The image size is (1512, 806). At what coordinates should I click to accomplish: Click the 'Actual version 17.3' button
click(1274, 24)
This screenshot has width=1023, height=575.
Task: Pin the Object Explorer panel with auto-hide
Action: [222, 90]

# # #

— PROBLEM DETAILS —
Turn the records above into a numbered list, one line per item, skipping any blank lines.

— REPLY TO THE EXERCISE —
1. The image size is (1512, 806). At what coordinates should I click to accomplish: Click the 'Actual version 17.3' button
2. click(1274, 24)
3. This screenshot has width=1023, height=575.
4. Task: Pin the Object Explorer panel with auto-hide
5. Action: [222, 90]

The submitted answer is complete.